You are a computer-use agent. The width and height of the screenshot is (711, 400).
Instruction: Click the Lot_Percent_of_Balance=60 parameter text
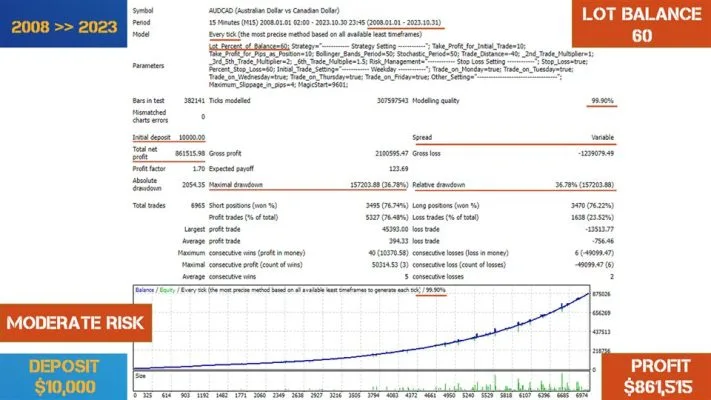tap(248, 46)
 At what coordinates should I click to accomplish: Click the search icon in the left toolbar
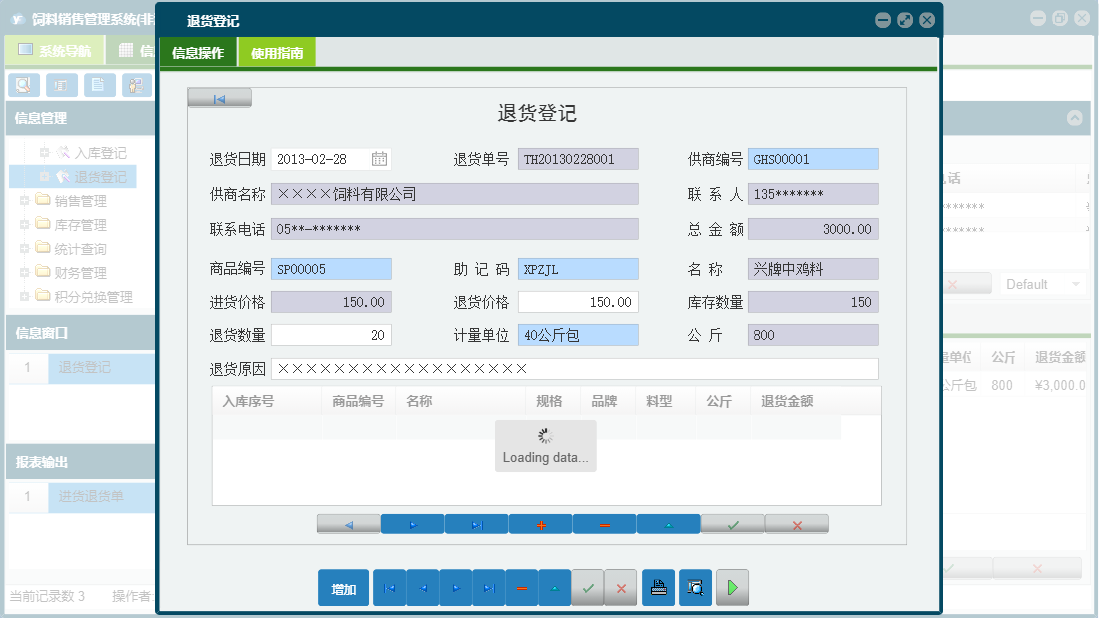(22, 85)
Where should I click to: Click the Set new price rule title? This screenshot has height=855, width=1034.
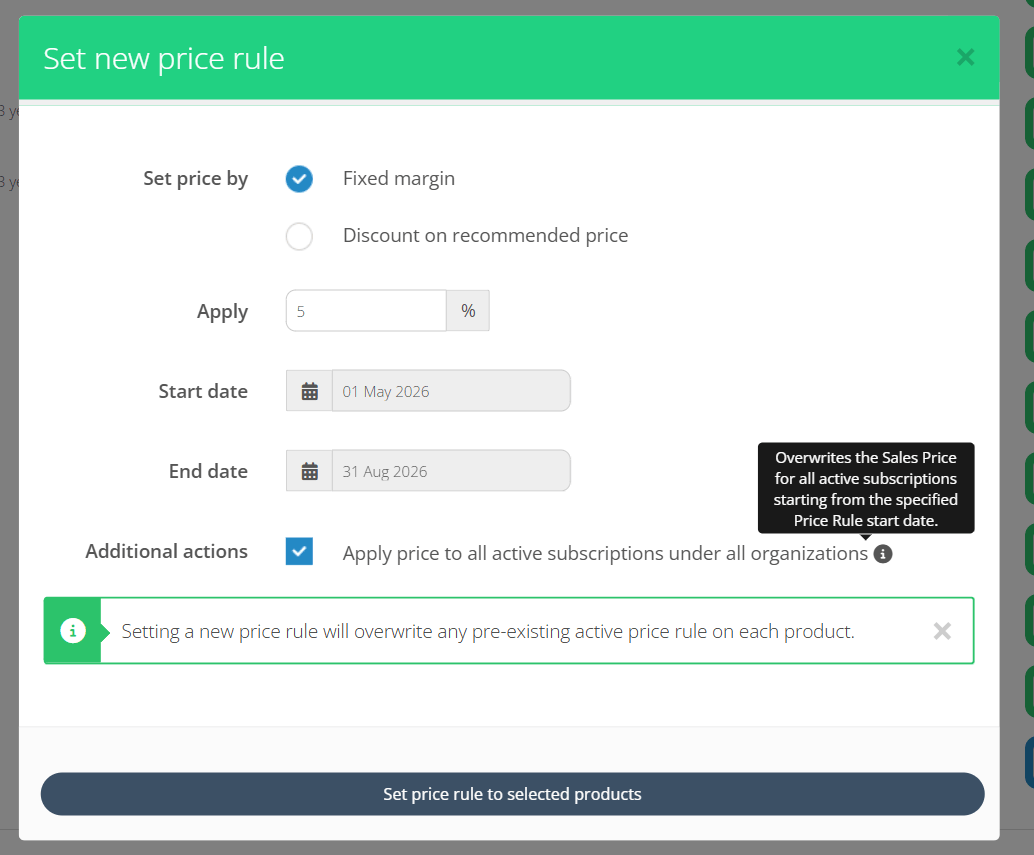tap(163, 58)
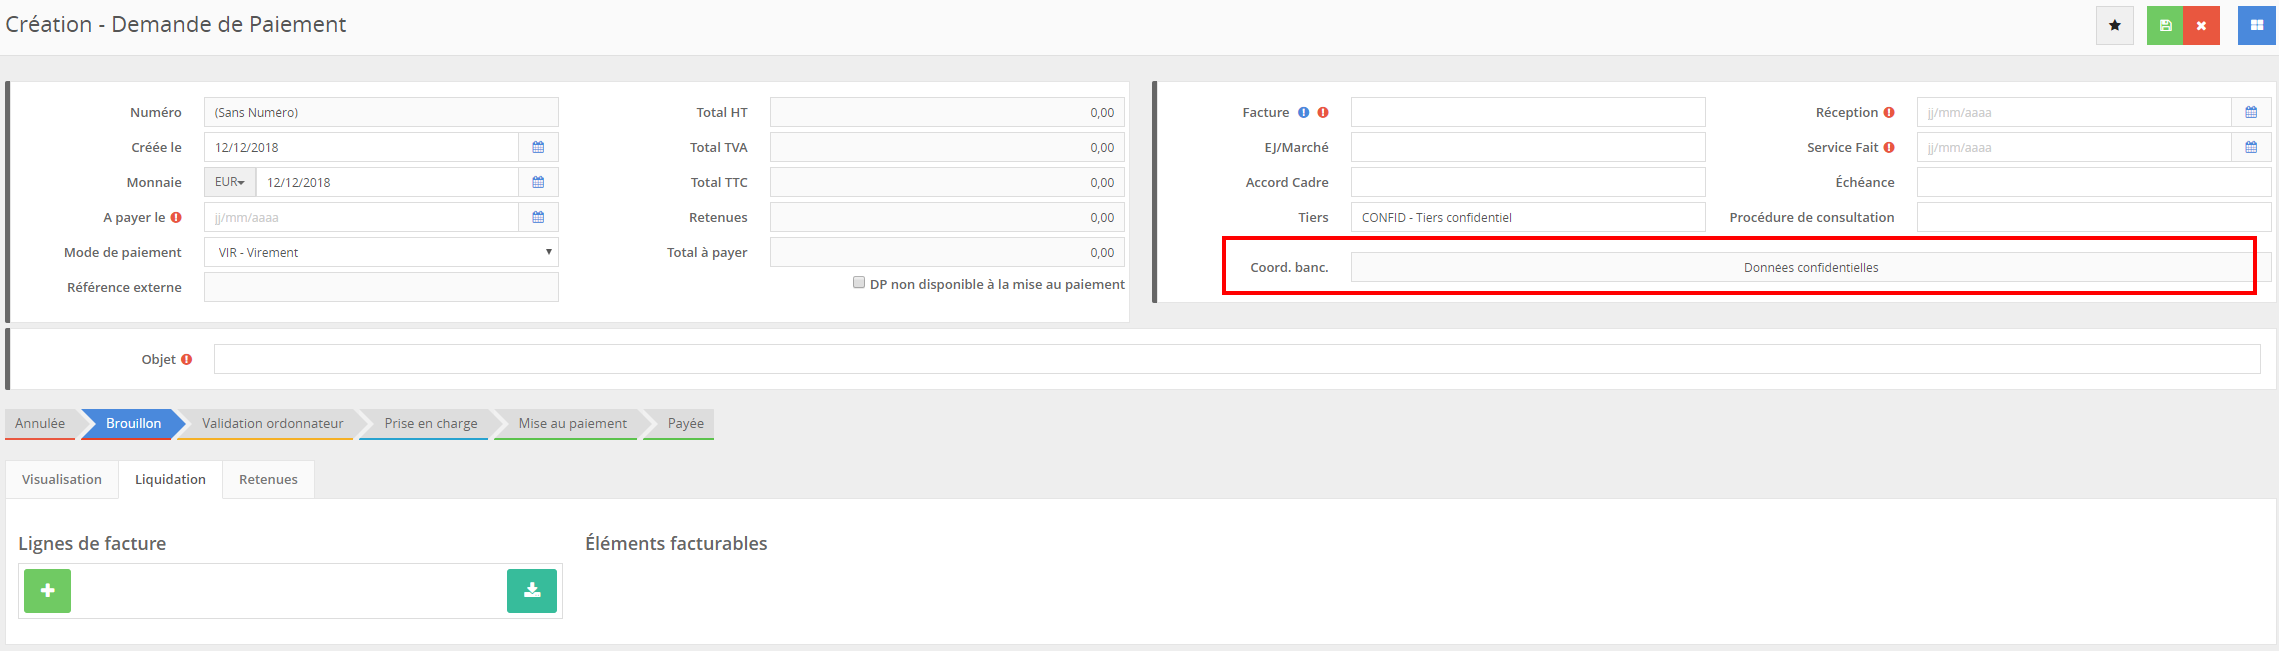Viewport: 2279px width, 651px height.
Task: Click the blue info icon beside Facture
Action: tap(1303, 113)
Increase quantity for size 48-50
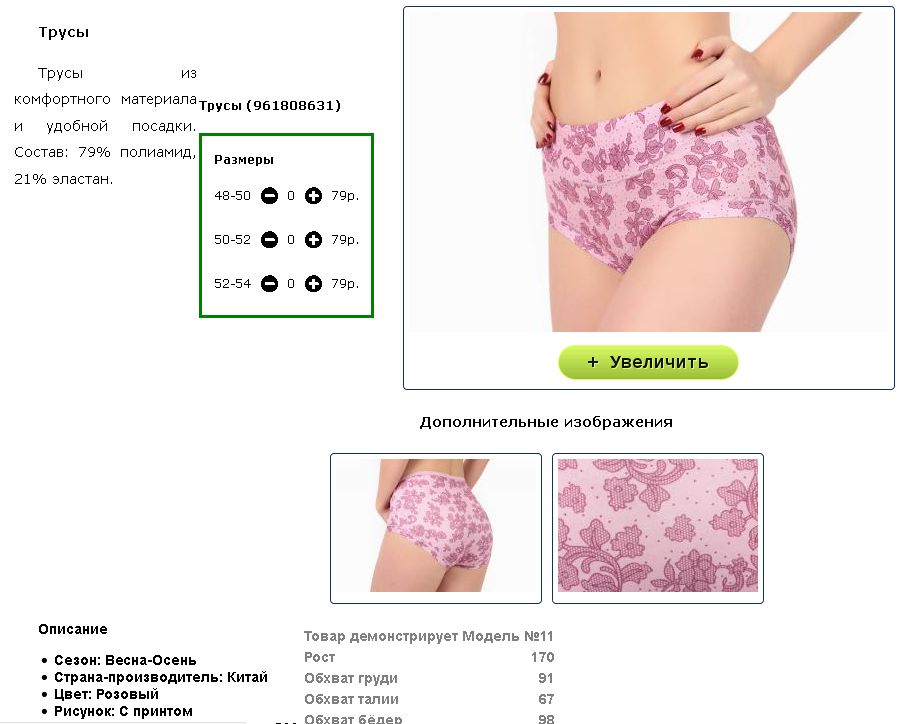Image resolution: width=897 pixels, height=724 pixels. [313, 196]
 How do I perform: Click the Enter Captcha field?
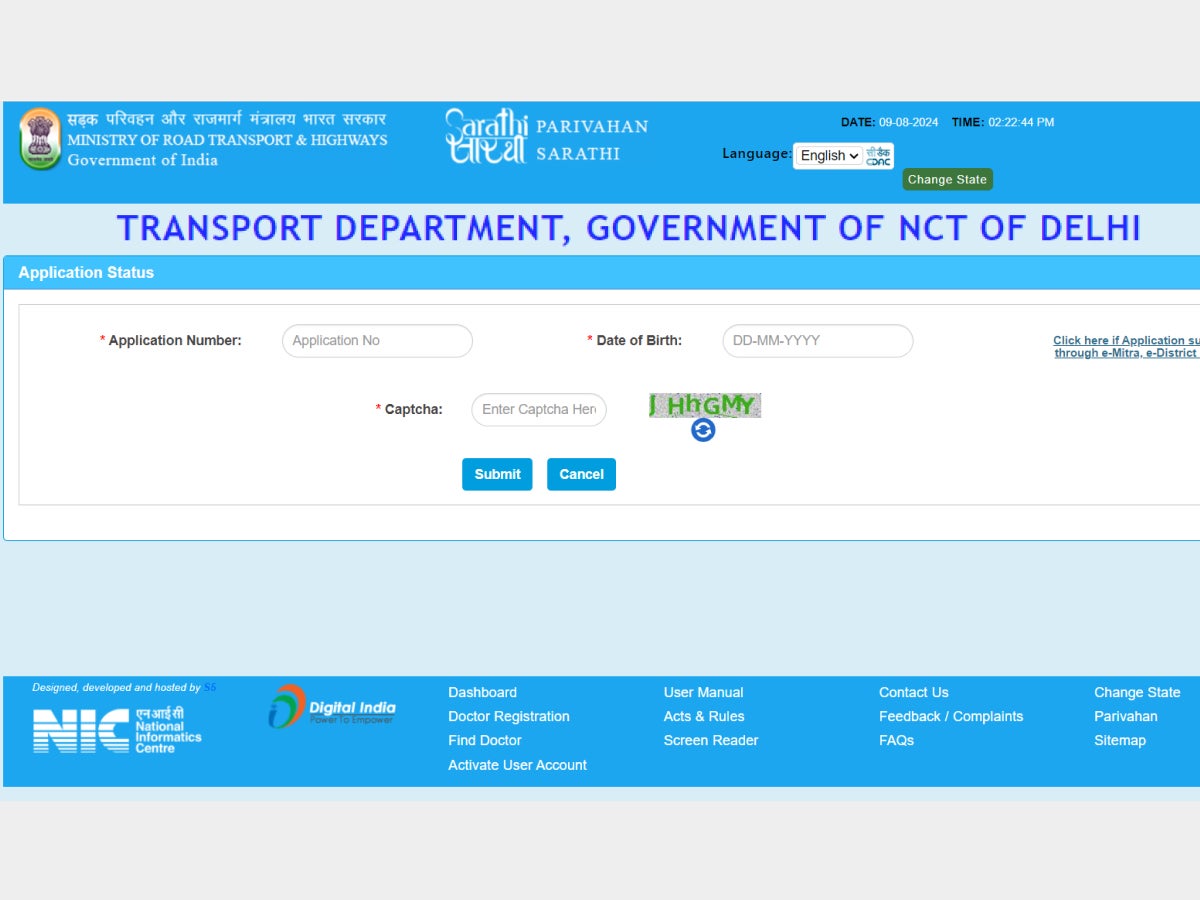tap(539, 409)
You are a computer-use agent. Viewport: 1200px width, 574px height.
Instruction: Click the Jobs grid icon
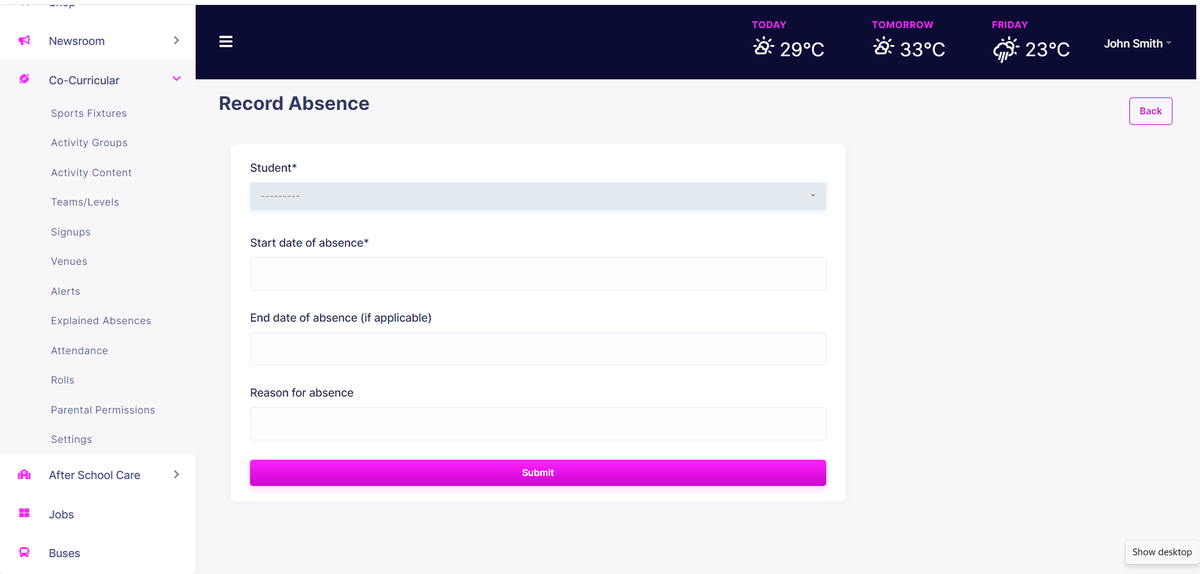(x=25, y=514)
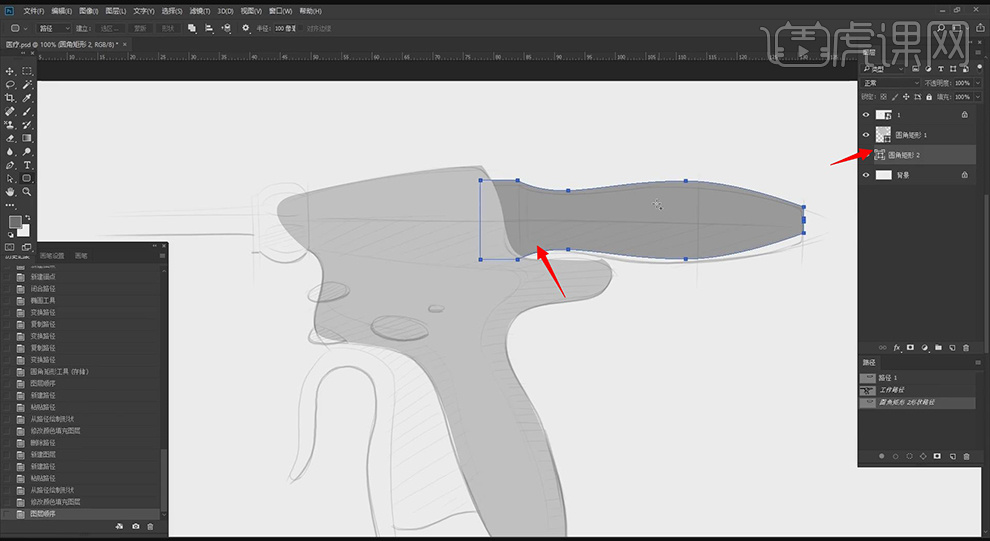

▸ **WHAT NEEDS TO BE DONE**:
Since the pictures are not wanted, transcribe only the rest of the material above, exactly as it stands.

▸ **THE ANSWER**:
You are a computer-use agent. The width and height of the screenshot is (711, 400).
Instruction: Click the Lot_Percent_of_Balance=60 parameter text
tap(248, 46)
 At what coordinates should I click to accomplish: Click the search icon in the left toolbar
(22, 85)
Where should I click to: Click the Set new price rule title? This screenshot has height=855, width=1034.
tap(163, 58)
Viewport: 2279px width, 651px height.
Task: Click the blue info icon beside Facture
Action: tap(1303, 113)
Increase quantity for size 48-50
Image resolution: width=897 pixels, height=724 pixels. [313, 196]
 How do I perform: Click the Enter Captcha field?
tap(539, 409)
You are a computer-use agent. Viewport: 1200px width, 574px height.
Instruction: Click the Jobs grid icon
(x=25, y=514)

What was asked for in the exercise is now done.